© JUNGE FREIHEIT Verlag GmbH & Co.  www.jungefreiheit.de  37/13 / 06. September 2013

Kirche im Wahlkampf
Überzogen und weltfremd
Wolfgang Ockenfels

Die Bischofsweihe verleiht keine politisch-ökonomische Kompetenz. Überdies sollte eine Exzellenz, die auch noch den Vorsitz der Deutschen Bischofskonferenz innehat, keine Initiative zur Aushöhlung der eigenen Amtsautorität ergrei-fen. Einfache Erkenntnisse, nicht wahr? Leider hat sich Robert Zollitsch, der Erzbischof von Freiburg, nicht daran gehalten, als er mitten im Wahlkampf dem Badischen Tagblatt ein Interview gab.
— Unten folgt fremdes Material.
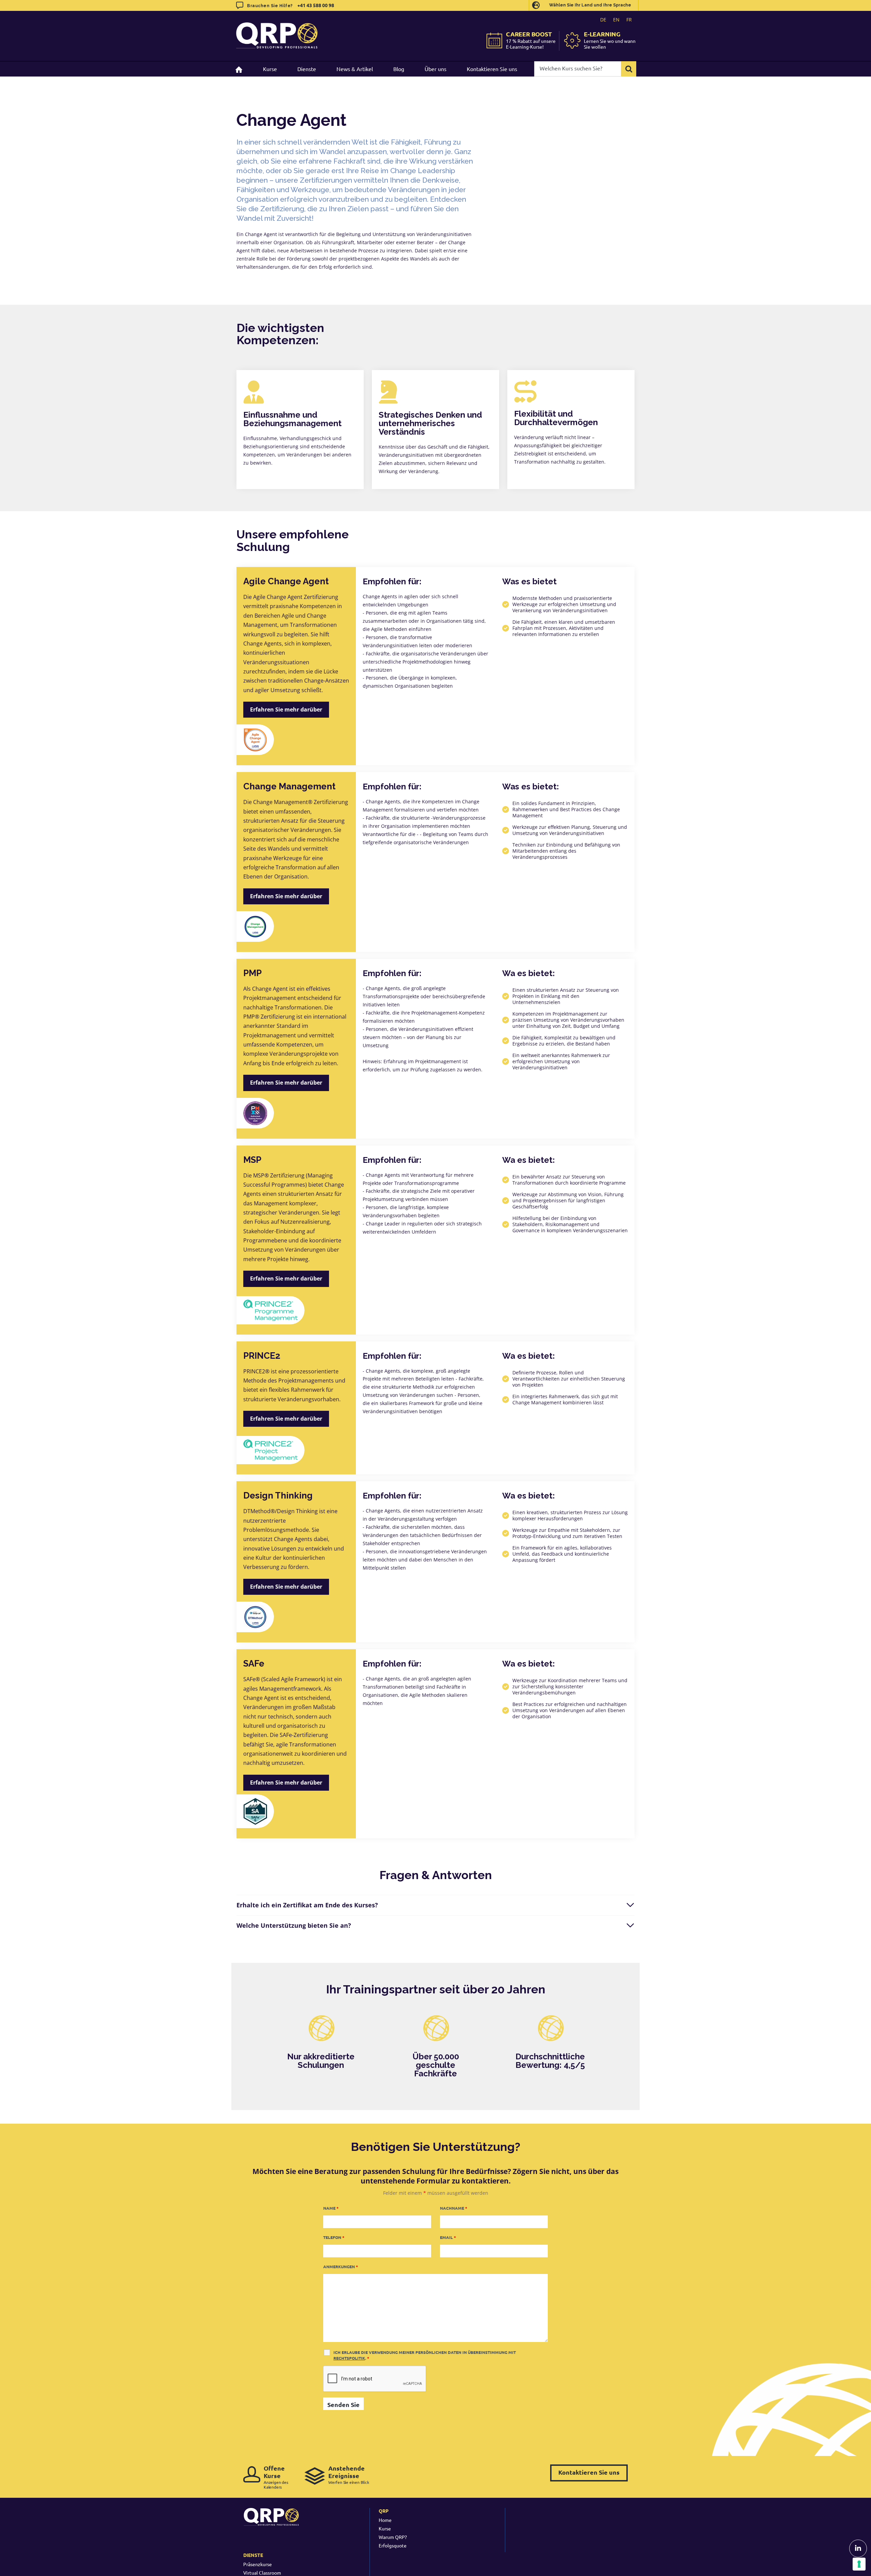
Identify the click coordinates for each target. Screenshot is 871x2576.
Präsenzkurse (257, 2564)
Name (331, 2208)
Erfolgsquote (393, 2545)
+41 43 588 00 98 (315, 5)
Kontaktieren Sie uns (589, 2472)
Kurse (385, 2528)
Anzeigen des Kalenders (276, 2476)
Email (448, 2237)
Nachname (453, 2208)
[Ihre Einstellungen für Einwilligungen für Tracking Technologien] (859, 2564)
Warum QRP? (393, 2537)
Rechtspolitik (349, 2358)
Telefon (333, 2237)
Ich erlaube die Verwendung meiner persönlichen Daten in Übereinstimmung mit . (424, 2355)
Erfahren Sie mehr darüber (286, 709)
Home (385, 2520)
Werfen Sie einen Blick (348, 2474)
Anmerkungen (340, 2266)
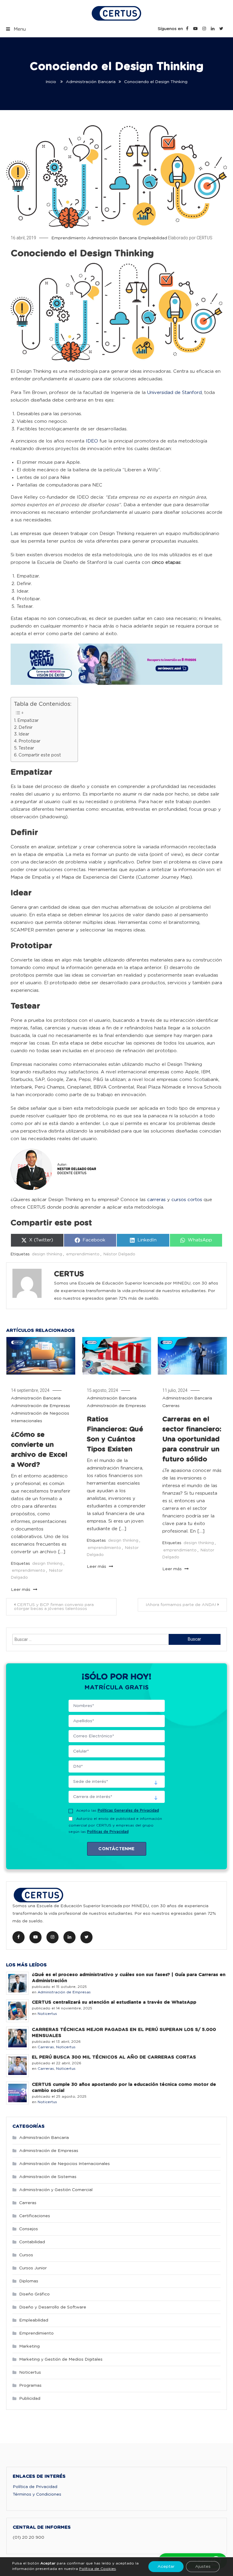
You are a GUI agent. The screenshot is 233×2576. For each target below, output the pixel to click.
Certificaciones (34, 2216)
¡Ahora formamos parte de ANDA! (181, 1605)
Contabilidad (32, 2242)
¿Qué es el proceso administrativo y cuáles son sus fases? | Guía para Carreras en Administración (128, 1977)
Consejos (28, 2229)
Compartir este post (40, 755)
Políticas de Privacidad (108, 1832)
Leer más (21, 1590)
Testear (26, 748)
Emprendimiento (68, 238)
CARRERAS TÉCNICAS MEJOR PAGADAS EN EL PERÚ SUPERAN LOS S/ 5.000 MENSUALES (124, 2032)
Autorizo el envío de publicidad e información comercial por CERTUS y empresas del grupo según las (115, 1825)
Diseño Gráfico (34, 2294)
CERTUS (204, 237)
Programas (30, 2385)
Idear (24, 734)
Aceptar (165, 2566)
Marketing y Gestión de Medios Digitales (61, 2359)
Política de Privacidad (35, 2487)
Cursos (26, 2255)
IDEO (92, 441)
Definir (25, 728)
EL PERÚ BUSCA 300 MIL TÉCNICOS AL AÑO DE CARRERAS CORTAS (114, 2057)
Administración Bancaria (112, 238)
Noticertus (47, 2013)
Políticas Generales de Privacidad (128, 1810)
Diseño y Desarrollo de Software (52, 2307)
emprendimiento (83, 1254)
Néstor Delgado (119, 1254)
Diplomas (28, 2281)
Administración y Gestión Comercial (56, 2190)
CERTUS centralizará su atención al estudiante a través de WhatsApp (114, 2002)
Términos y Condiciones (37, 2494)
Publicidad (29, 2398)
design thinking (47, 1254)
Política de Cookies (97, 2569)
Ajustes (203, 2566)
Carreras (171, 1406)
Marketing (29, 2346)
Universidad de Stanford (174, 392)
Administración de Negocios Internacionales (64, 2164)
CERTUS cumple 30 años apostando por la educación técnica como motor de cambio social (124, 2087)
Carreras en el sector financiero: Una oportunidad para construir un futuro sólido (191, 1439)
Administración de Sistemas (47, 2177)
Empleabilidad (152, 238)
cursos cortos (186, 1199)
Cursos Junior (33, 2268)
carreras (156, 1199)
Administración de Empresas (40, 1406)
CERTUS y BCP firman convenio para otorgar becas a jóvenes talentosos (54, 1607)
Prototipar (29, 741)
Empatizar (28, 721)
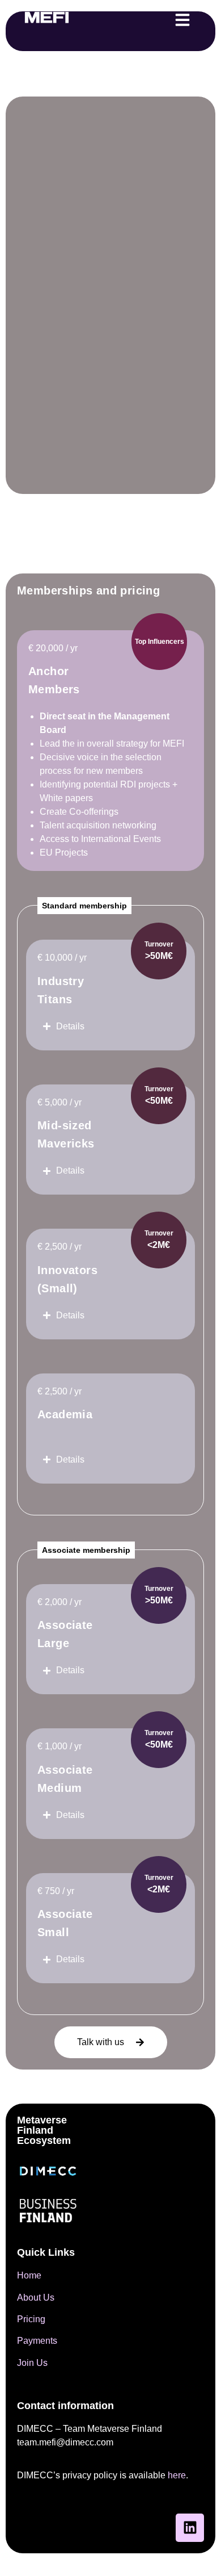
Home (29, 2275)
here (177, 2475)
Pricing (31, 2319)
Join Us (32, 2363)
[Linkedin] (190, 2528)
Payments (37, 2340)
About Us (35, 2297)
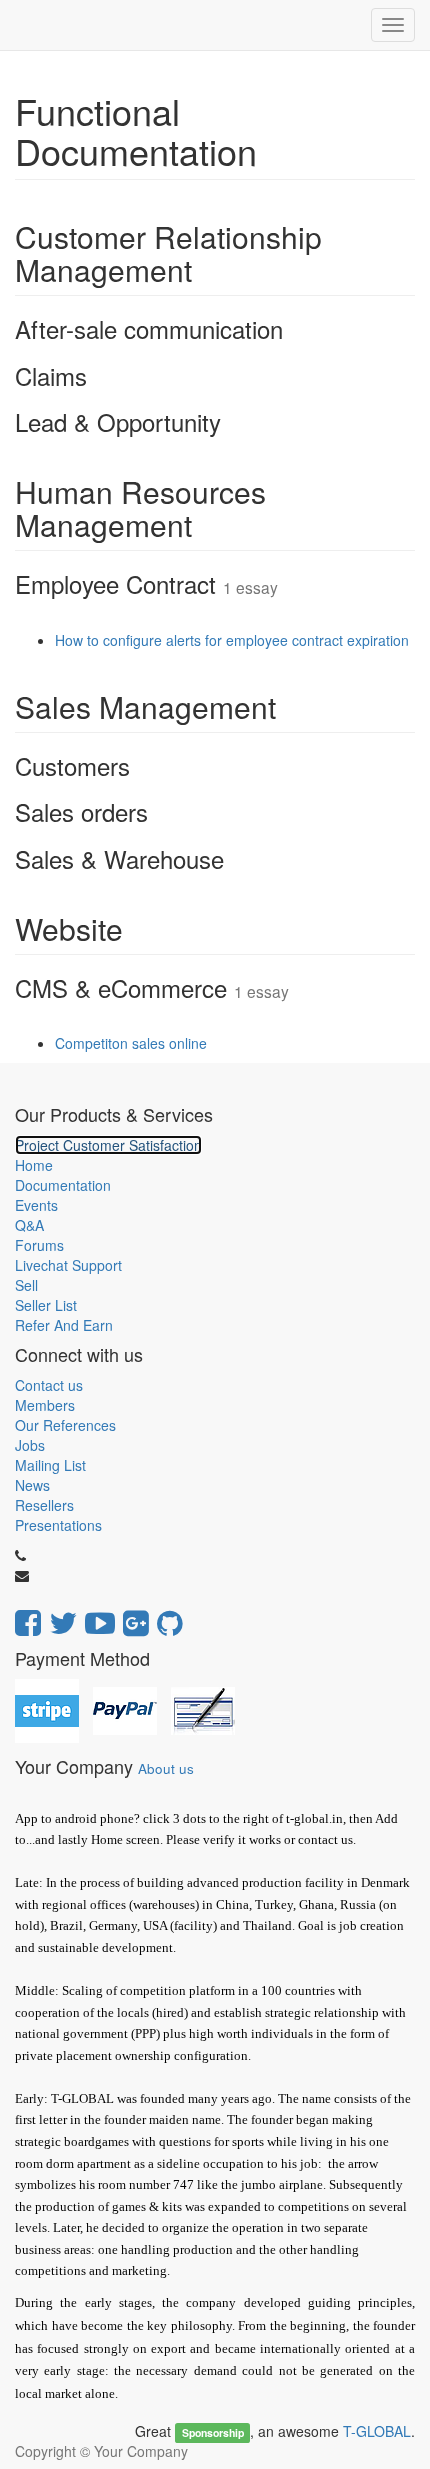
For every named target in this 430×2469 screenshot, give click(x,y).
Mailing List (50, 1465)
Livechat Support (68, 1265)
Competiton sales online (131, 1043)
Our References (65, 1425)
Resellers (44, 1505)
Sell (26, 1285)
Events (36, 1205)
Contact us (49, 1385)
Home (34, 1165)
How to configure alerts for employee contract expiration (232, 640)
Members (45, 1405)
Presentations (58, 1525)
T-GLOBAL (377, 2431)
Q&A (29, 1225)
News (32, 1485)
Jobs (30, 1445)
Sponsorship (213, 2432)
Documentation (63, 1185)
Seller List (46, 1305)
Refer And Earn (64, 1325)
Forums (39, 1245)
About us (166, 1768)
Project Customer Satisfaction (108, 1145)
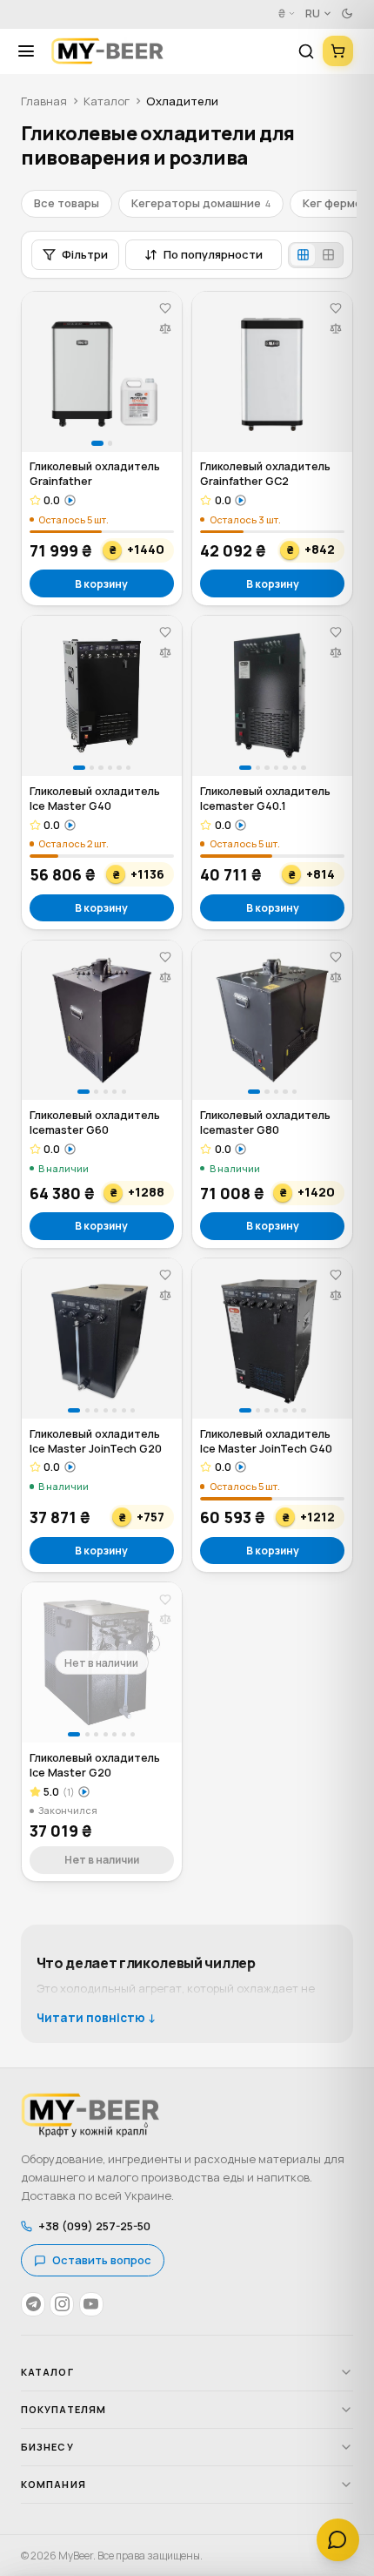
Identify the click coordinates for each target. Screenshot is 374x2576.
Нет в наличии (101, 1859)
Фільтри (85, 254)
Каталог (106, 101)
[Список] (329, 255)
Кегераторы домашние (200, 203)
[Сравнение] (165, 328)
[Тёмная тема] (347, 14)
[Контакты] (338, 2540)
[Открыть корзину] (338, 51)
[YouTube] (91, 2304)
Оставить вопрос (101, 2260)
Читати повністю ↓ (97, 2018)
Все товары (66, 203)
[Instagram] (62, 2304)
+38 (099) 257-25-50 (94, 2226)
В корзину (101, 584)
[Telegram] (33, 2304)
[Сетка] (303, 255)
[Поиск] (306, 51)
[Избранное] (165, 309)
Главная (44, 101)
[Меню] (32, 51)
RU (312, 13)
Darin gab er – mit Blick auf die Alternative für Deutschland (AfD) – der Hoffnung Ausdruck, „daß es nur ein paar Nostalgiker sind, die nicht in den Bundestag einziehen werden“. Weiterhin wird Zollitsch mit den Worten zitiert: „Unsere Zukunft liegt in Europa und nicht in der Rückkehr in die Nationalstaaten.“ „Ich sehe keine Alternative zum Euro. Denn der zwingt uns, weiter zusammenzukommen.“

Satiriker können schon im bloßen Zitieren dieser Phrasen die stärkste Entgegnung vorbringen, ohne auf die inhaltliche Bedeutung kritisch einzugehen – wie es für die AfD Joachim Starbatty in einem Brief an den Erzbischof konstruktiv versucht hat. Die AfD sucht ernsthaft den Dialog mit Zollitsch, der ihn natürlich verweigert, weil man mitten im Wahlkampf wohl lieber Interviews gibt.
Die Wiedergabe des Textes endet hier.